Haruhiko Kuroda: The global economy and the global financial system - in an era of revival and metamorphosis

Speech by Mr Haruhiko Kuroda, Governor of the Bank of Japan, at the 2017 Institute of International Finance (IIF) Spring Membership Meeting, Tokyo, 9 May 2017.

The views expressed in this speech are those of the speaker and not the view of the BIS.

Central bank speech  | 
09 May 2017
PDF full text
 |  11 pages

Introduction: Ten years on from the Global Financial Crisis

Thank you very much for giving me the opportunity to address the Spring Membership Meeting of the Institute of International Finance (IIF).

This year, we will be entering the ninth year since Lehman Brothers collapsed. That event in September of 2008 was one of the most visible flashpoints of the Global Financial Crisis, but if we count from what should be seen as the foreshock - severe disruptions in the U.S. subprime mortgage market in 2007 - we are marking the tenth anniversary of the Crisis. We have indeed come a long way. Since the Crisis, the global community has put considerable efforts into rebuilding the financial system, and such efforts have contributed to greatly enhancing the stability and resilience of the international financial system, compared with what we had before the Crisis.

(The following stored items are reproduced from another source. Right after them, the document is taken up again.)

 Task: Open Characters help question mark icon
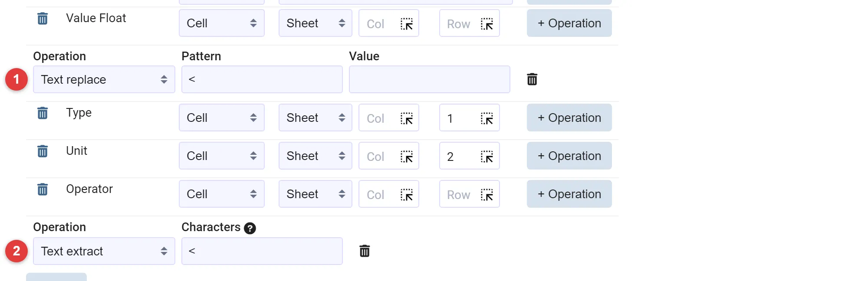coord(250,228)
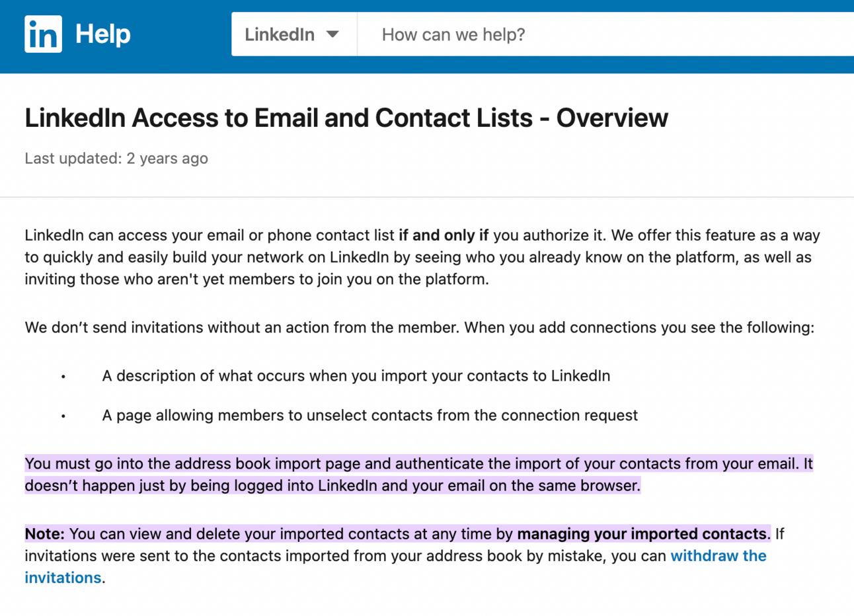Viewport: 854px width, 616px height.
Task: Click the bold "Note:" label
Action: (x=45, y=534)
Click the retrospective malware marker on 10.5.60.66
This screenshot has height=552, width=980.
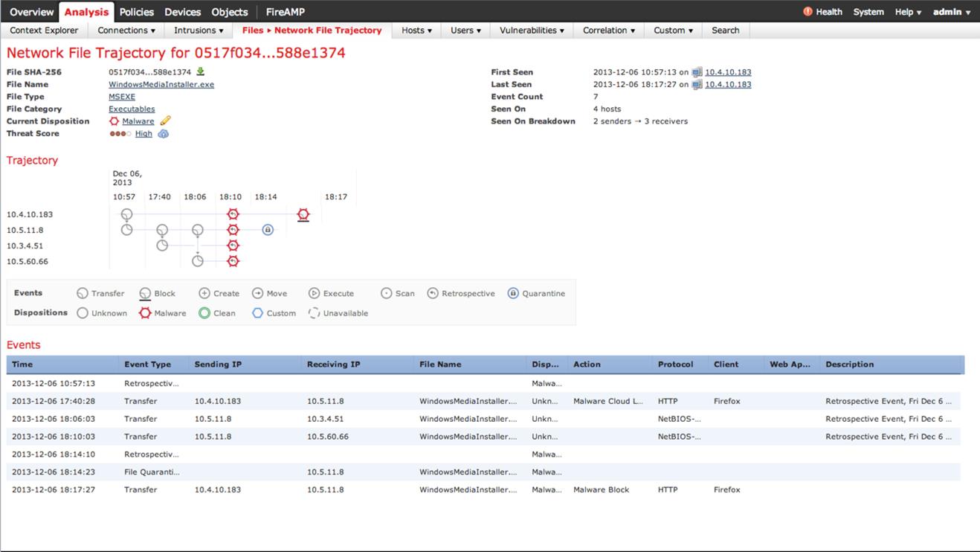coord(233,261)
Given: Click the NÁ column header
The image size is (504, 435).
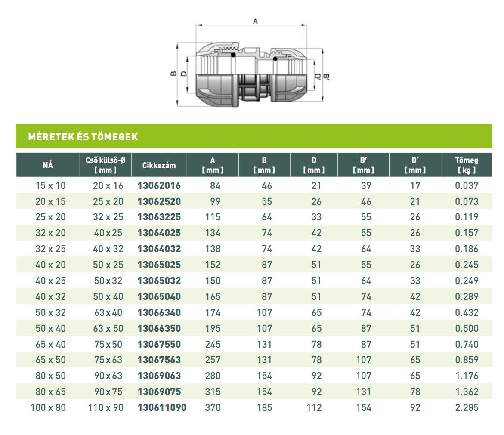Looking at the screenshot, I should (48, 165).
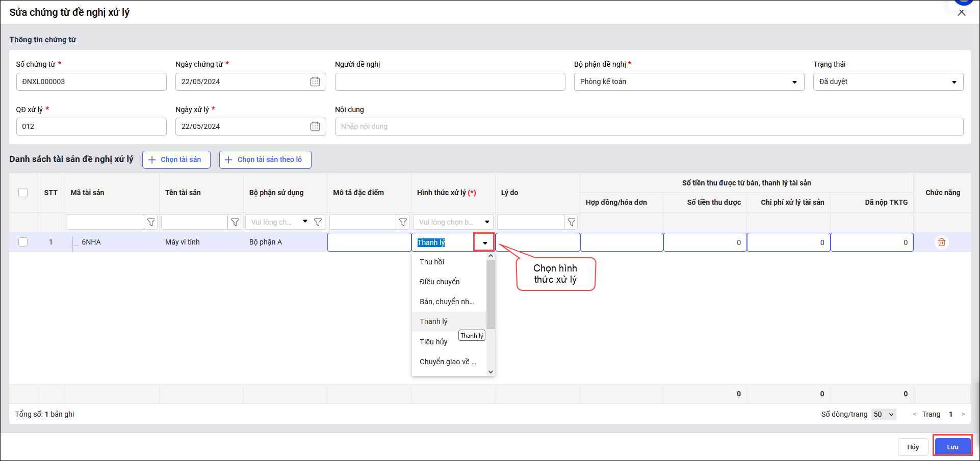
Task: Expand Bộ phận đề nghị dropdown
Action: coord(794,82)
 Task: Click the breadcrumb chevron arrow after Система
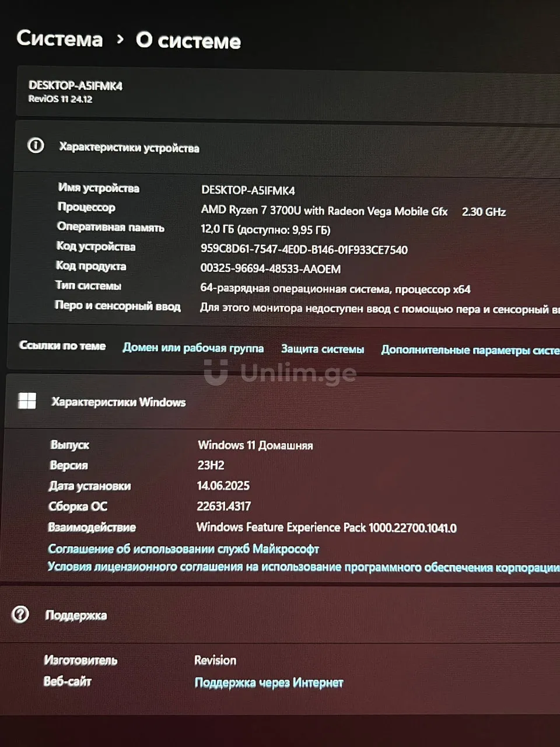pos(120,39)
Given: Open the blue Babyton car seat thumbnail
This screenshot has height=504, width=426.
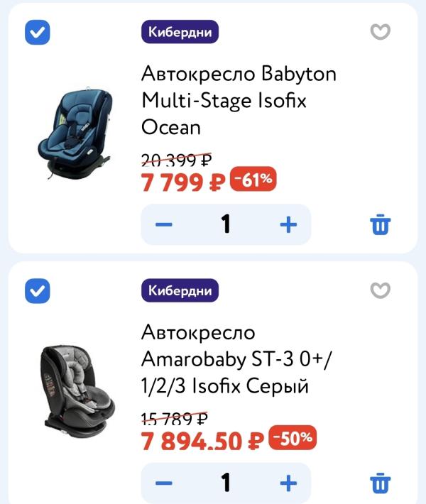Looking at the screenshot, I should (75, 133).
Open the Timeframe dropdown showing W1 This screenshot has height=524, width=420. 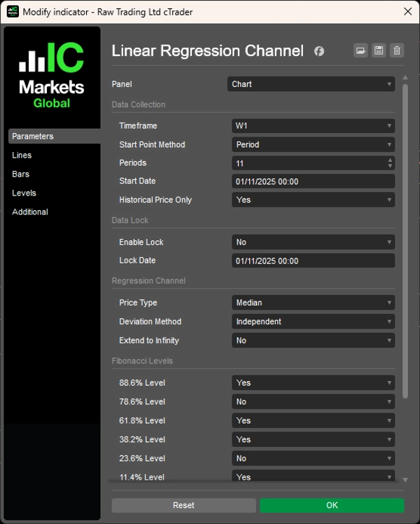point(313,126)
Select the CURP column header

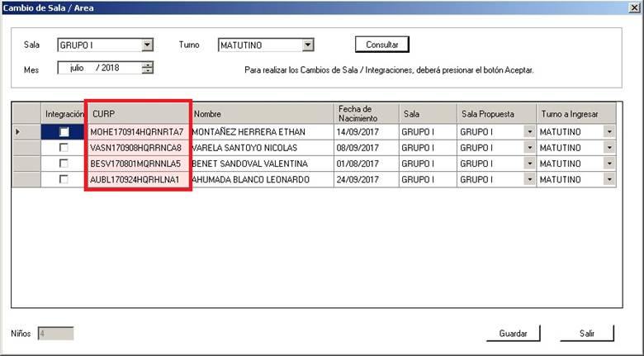point(138,113)
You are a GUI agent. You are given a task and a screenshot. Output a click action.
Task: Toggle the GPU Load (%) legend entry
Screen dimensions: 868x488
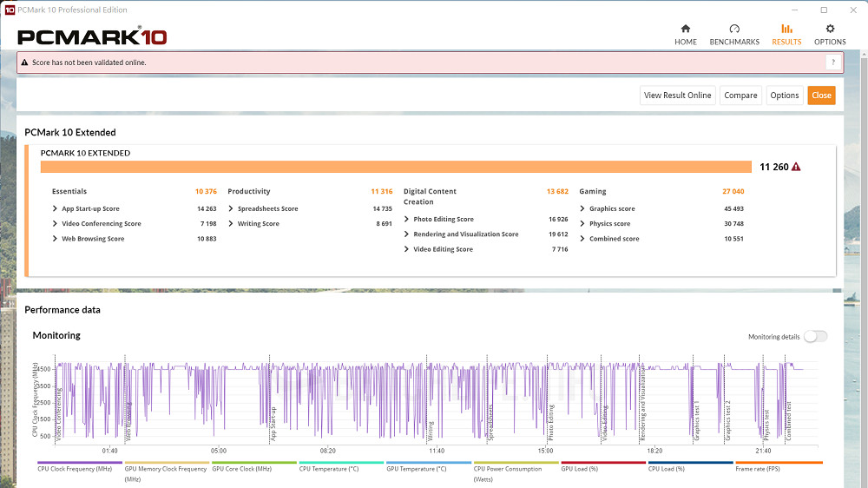(x=582, y=469)
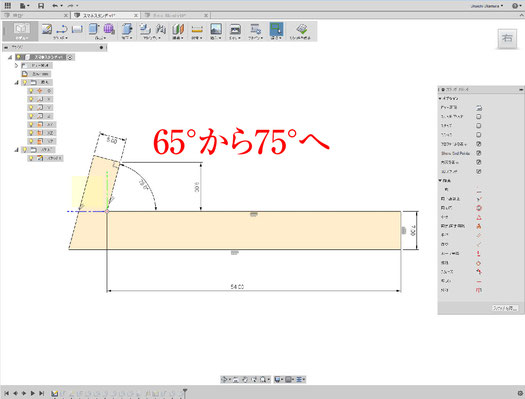Toggle sketch item lightbulb in browser tree

coord(31,158)
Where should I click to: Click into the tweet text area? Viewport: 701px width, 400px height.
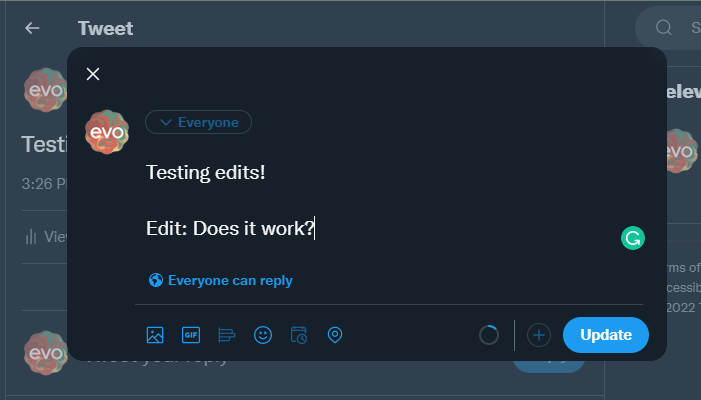pyautogui.click(x=380, y=200)
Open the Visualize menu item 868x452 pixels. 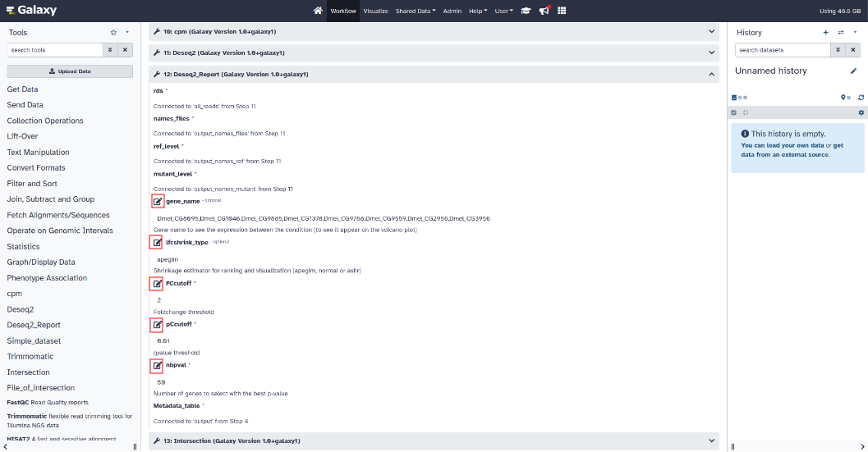click(x=375, y=11)
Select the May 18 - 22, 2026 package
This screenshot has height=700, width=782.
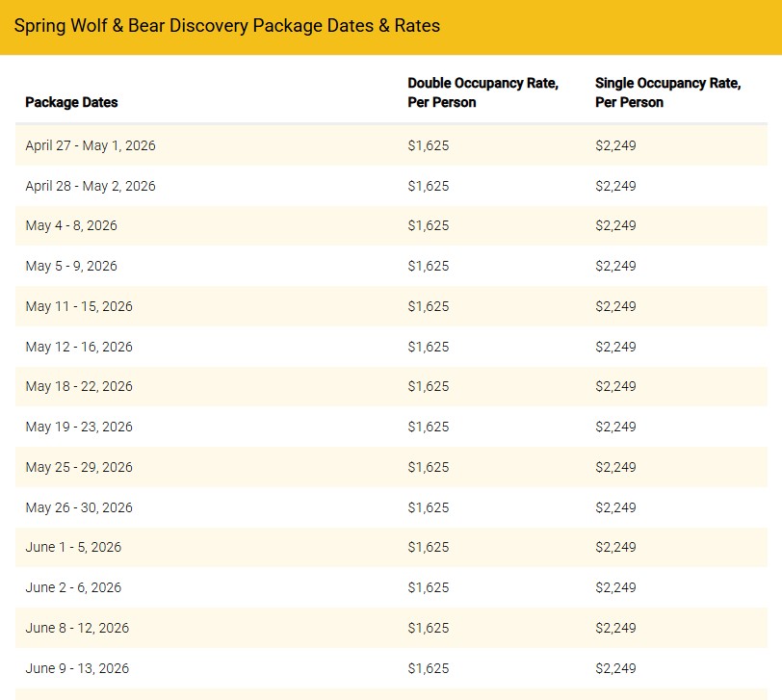pyautogui.click(x=79, y=386)
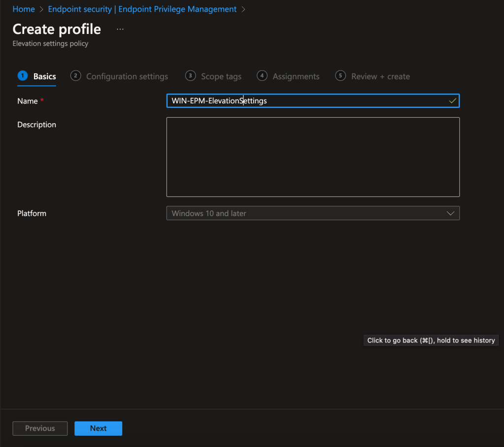
Task: Click the step 2 number circle
Action: click(75, 76)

The list of achievements regarding the reform of the international financial system since the Crisis is quite long. Basel III was introduced. The over-the-counter (OTC) derivatives market was reformed. Risk management at central counterparties (CCPs) was strengthened. The process of resolving financial institutions was improved, and so on. Of these reforms, Basel III, which applies to internationally active banks, ushered in significant changes to the existing framework of banking regulation in terms of both capital and liquidity. After almost seven years of negotiations, we are now crossing the t's and dotting the i's. The fact that we have reached this stage for a very complex framework, which must accommodate conflicting national interests, proves that financial authorities and banks, which experienced perhaps the worst turbulence since the Great Depression of the 1930s, have worked together, sharing a firm commitment not to see a repeat of the Crisis. This is a notable achievement in the annals of international financial cooperation.